BEGIN EXERCISE DATA
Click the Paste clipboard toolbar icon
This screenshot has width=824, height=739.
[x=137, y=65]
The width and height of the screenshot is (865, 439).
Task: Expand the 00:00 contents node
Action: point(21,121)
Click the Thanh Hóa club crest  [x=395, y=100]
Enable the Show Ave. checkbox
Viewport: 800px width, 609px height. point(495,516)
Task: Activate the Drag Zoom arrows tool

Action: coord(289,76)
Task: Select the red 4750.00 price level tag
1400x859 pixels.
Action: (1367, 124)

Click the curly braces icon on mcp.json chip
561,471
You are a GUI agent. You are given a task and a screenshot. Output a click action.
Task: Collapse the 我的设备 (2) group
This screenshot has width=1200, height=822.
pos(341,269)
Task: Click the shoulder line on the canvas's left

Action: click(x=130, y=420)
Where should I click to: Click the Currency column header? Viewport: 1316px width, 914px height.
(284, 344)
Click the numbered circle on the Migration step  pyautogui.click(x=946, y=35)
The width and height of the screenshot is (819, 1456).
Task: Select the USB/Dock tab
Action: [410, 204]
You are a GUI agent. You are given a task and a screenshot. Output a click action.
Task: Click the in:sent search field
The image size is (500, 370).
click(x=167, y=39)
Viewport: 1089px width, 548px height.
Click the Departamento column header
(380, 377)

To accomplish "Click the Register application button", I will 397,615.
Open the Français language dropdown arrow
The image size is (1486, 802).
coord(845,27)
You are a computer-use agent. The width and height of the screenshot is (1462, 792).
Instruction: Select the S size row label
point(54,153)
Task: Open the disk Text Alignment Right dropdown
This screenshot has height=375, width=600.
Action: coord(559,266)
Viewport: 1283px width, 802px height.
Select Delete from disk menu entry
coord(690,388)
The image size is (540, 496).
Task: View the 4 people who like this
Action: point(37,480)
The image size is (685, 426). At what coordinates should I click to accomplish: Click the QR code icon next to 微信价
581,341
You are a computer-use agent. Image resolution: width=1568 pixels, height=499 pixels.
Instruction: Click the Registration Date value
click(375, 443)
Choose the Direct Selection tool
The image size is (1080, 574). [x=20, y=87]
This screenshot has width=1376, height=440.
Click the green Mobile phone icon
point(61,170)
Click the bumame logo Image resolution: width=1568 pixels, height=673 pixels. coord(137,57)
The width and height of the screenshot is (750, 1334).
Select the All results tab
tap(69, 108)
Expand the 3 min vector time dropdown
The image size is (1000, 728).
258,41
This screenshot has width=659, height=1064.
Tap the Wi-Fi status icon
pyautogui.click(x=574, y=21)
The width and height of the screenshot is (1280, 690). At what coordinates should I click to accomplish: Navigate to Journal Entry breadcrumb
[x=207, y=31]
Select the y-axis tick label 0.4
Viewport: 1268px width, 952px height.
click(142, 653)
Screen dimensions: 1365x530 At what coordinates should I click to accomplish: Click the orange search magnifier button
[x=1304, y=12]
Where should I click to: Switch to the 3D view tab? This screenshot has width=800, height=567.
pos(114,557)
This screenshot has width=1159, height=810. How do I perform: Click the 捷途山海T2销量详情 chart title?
END EXERCISE DATA
PROBLEM REQUIREMENTS: All entries shown above should be printed again exactly.

ANSWER TO THE EXERCISE:
Click the Paste clipboard toolbar icon
This screenshot has width=824, height=739.
[x=137, y=65]
The width and height of the screenshot is (865, 439).
Task: Expand the 00:00 contents node
Action: point(21,121)
Click the Thanh Hóa club crest  [x=395, y=100]
Enable the Show Ave. checkbox
Viewport: 800px width, 609px height. point(495,516)
Task: Activate the Drag Zoom arrows tool

Action: coord(289,76)
Task: Select the red 4750.00 price level tag
1400x859 pixels.
Action: (1367, 124)

Click the curly braces icon on mcp.json chip
561,471
You are a GUI agent. You are given a task and a screenshot. Output a click action.
Task: Collapse the 我的设备 (2) group
This screenshot has width=1200, height=822.
pos(341,269)
Task: Click the shoulder line on the canvas's left

Action: click(x=130, y=420)
Where should I click to: Click the Currency column header? Viewport: 1316px width, 914px height.
(284, 344)
Click the numbered circle on the Migration step  pyautogui.click(x=946, y=35)
The width and height of the screenshot is (819, 1456).
Task: Select the USB/Dock tab
Action: [410, 204]
You are a GUI agent. You are given a task and a screenshot. Output a click action.
Task: Click the in:sent search field
The image size is (500, 370).
click(x=167, y=39)
Viewport: 1089px width, 548px height.
Click the Departamento column header
(380, 377)

To accomplish "Click the Register application button", I will 397,615.
Open the Français language dropdown arrow
The image size is (1486, 802).
coord(845,27)
You are a computer-use agent. The width and height of the screenshot is (1462, 792).
Instruction: Select the S size row label
point(54,153)
Task: Open the disk Text Alignment Right dropdown
This screenshot has height=375, width=600.
Action: coord(559,266)
Viewport: 1283px width, 802px height.
Select Delete from disk menu entry
coord(690,388)
The image size is (540, 496).
Task: View the 4 people who like this
Action: point(37,480)
The image size is (685, 426). At what coordinates should I click to accomplish: Click the QR code icon next to 微信价
581,341
You are a computer-use agent. Image resolution: width=1568 pixels, height=499 pixels.
Instruction: Click the Registration Date value
click(375, 443)
Choose the Direct Selection tool
The image size is (1080, 574). [x=20, y=87]
This screenshot has width=1376, height=440.
Click the green Mobile phone icon
point(61,170)
Click the bumame logo Image resolution: width=1568 pixels, height=673 pixels. coord(137,57)
The width and height of the screenshot is (750, 1334).
Select the All results tab
tap(69, 108)
Expand the 3 min vector time dropdown
The image size is (1000, 728).
258,41
This screenshot has width=659, height=1064.
Tap the Wi-Fi status icon
pyautogui.click(x=574, y=21)
The width and height of the screenshot is (1280, 690). At what coordinates should I click to accomplish: Navigate to Journal Entry breadcrumb
[x=207, y=31]
Select the y-axis tick label 0.4
Viewport: 1268px width, 952px height.
click(142, 653)
Screen dimensions: 1365x530 At what coordinates should I click to accomplish: Click the orange search magnifier button
[x=1304, y=12]
Where should I click to: Switch to the 3D view tab? This screenshot has width=800, height=567.
pos(114,557)
This screenshot has width=1159, height=810. How do I perform: Click the 捷途山海T2销量详情 chart title?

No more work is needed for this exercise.